UPDATE: Pinnacle released the following statement to the Associated Press: “Regarding the recent allegations surrounding the individuals allegedly affiliated with Pinnacle Sports, please be reassured that no Pinnacle Sports employees have been arrested or charged, and Pinnacle Sports itself was not charged in the indictment. We expect no interruptions to our day to day business activities at this time, and will continue to provide our clients the excellent value and service Pinnacle Sports has been known for.”

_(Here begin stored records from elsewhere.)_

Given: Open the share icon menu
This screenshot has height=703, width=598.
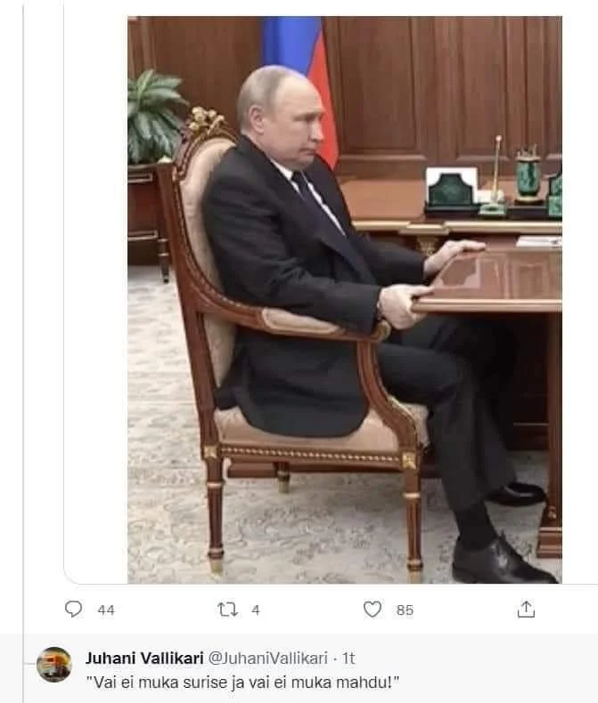Looking at the screenshot, I should [527, 610].
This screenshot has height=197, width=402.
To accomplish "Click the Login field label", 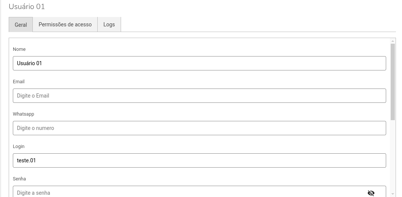I will (x=18, y=147).
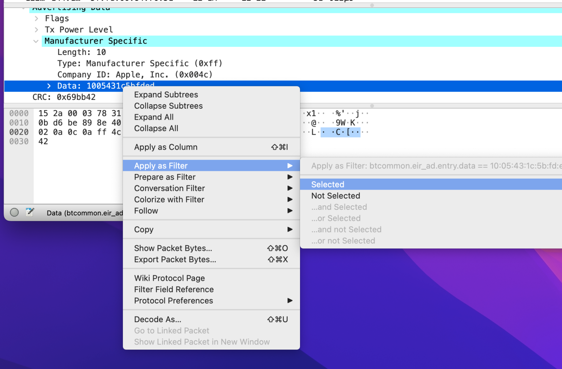
Task: Choose Export Packet Bytes option
Action: point(175,260)
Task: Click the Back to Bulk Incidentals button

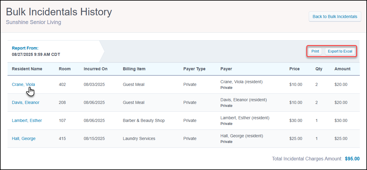Action: click(x=335, y=17)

The Queens District Attorney’s office has shed more light on Wednesday’s arrests of Cantor Gaming sportsbook director Mike Colbert and other individuals in connection with an illegal sports betting operation involving online outfit Pinnacle Sports. Some 25 individuals in five states have been indicted on charges of enterprise corruption, money laundering, promoting gambling and conspiracy for using toll-free phone numbers and online betting sites – identified as pinnaclesports.com, jazzsports.net/com, wager4you.com and playhera.ag – to place wagers on behalf of bettors between April 13, 2011 and Oct. 18, 2012. If convicted, the suspects are potentially looking at 25 years in prison. (Read the 259-page, 225-count indictment here.)
Fifteen of the indicted individuals have been charged as ‘bookmakers’. Five other individuals are listed as ‘money collectors/agents’ based in New York, New Jersey, Pennsylvania and Nevada. A further five are listed as ‘money collectors/distributors/banks’ based out of New York, New Jersey and Nevada.

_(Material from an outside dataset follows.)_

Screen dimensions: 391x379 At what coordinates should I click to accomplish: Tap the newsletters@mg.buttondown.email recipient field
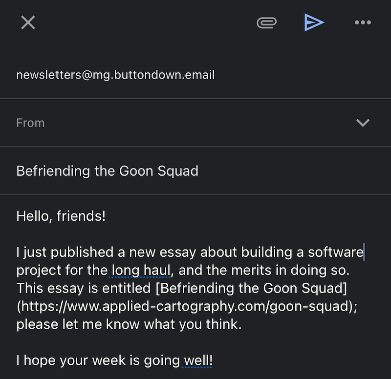click(115, 75)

Queens DA Richard A. Brown claims the betting operation – the 18-month investigation of which was dubbed ‘World Wide Wagers’ – netted its principals “more than $50 million in a year and a half” in “unlawfully earned profits” which “are often – and easily – diverted to more insidious criminal enterprises.” (Just like the knives in your kitchen drawer are often – and easily – diverted from slicing carrots to slicing someone’s jugular. But we digress…) The eight arrests made in Nevada have so far resulted in the seizure of $2.8m in cash and chips from homes, wagering accounts and safe deposit boxes. The arrests made in California, New Jersey, New York and Pennsylvania have thus far netted $7.8m in cash.

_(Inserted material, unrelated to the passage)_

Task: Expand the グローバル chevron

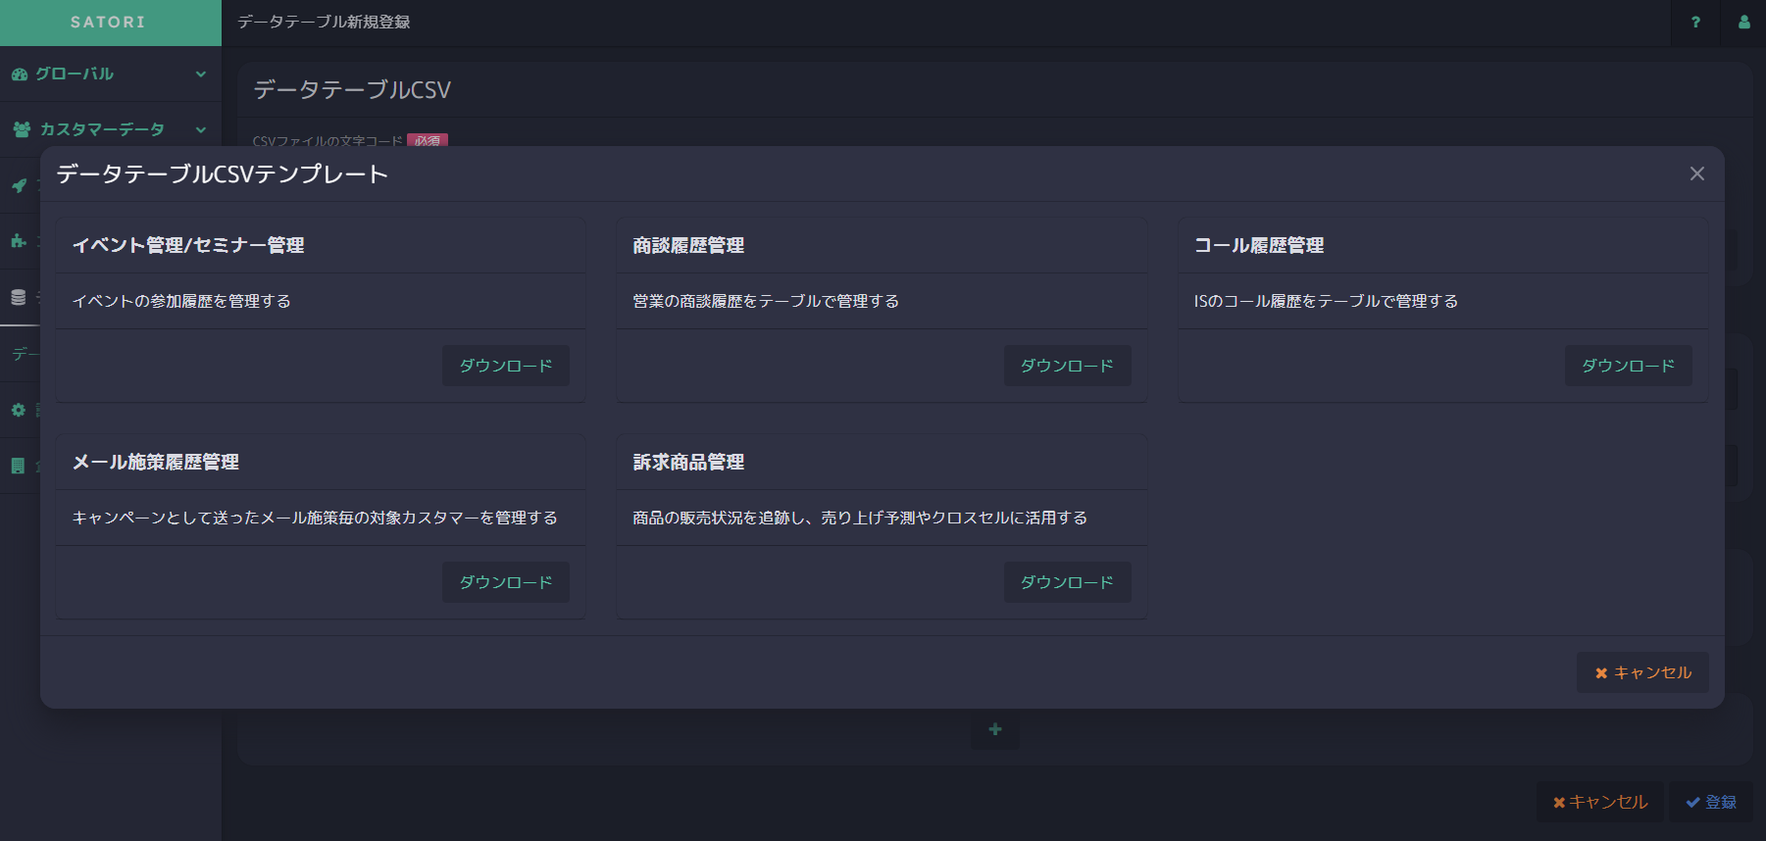Action: point(201,74)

While initial reports sought to dismiss any connection between Colbert’s alleged illegal activities and Cantor Gaming, the Las Vegas Review-Journal reports that the Nevada Gaming Control Board is investigating Cantor for “possible regulatory violations.” Meanwhile, ‘Coltranedog’, a poster on the poker forum 2+2 known in real-life as feared NBA bettor Haralabos ‘Bob’ Voulgaris, recalled his personal experience betting with Cantor in Las Vegas, in which he claimed the company would “often deny my bets and then the lines at Pinnacle and a few other books would move instantaneously. I was betting through [Cantor’s] tablet and it was really frustrating, the little wheel on the tablet would spin, then the lines at books offshore would move and Cantor would refuse the bet. Someone at Cantor was either betting these other books or giving info to others to go out and bet the games.”